ENTRIES SHOWN
- Opening Delimiter -

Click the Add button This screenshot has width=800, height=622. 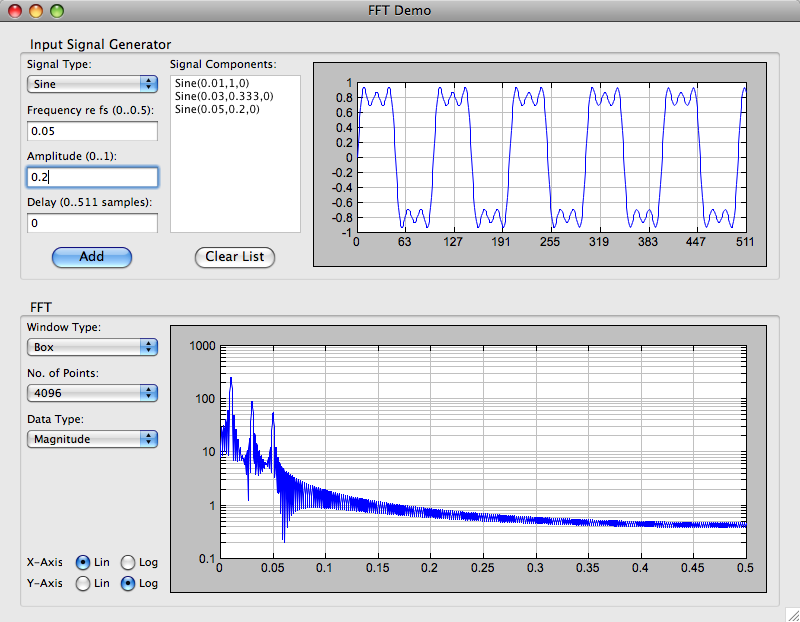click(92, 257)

- Closing Delimiter -
- Opening Delimiter -

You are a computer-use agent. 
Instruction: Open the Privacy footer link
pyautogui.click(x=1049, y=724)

- Closing Delimiter -
- Opening Delimiter -

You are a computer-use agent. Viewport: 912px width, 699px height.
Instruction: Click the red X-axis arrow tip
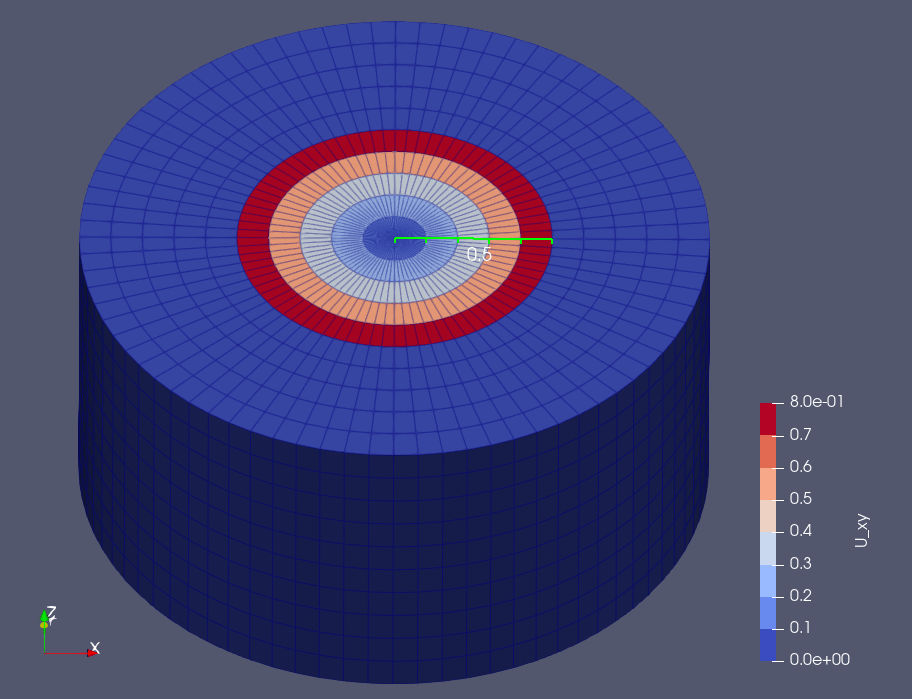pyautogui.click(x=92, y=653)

- Closing Delimiter -

ASSIGNMENT
Every line of the listing that includes the word "computer" must be copied.

RESULT
You are a computer-use agent. 
You are a computer-use agent. Viewport: 912px width, 699px height.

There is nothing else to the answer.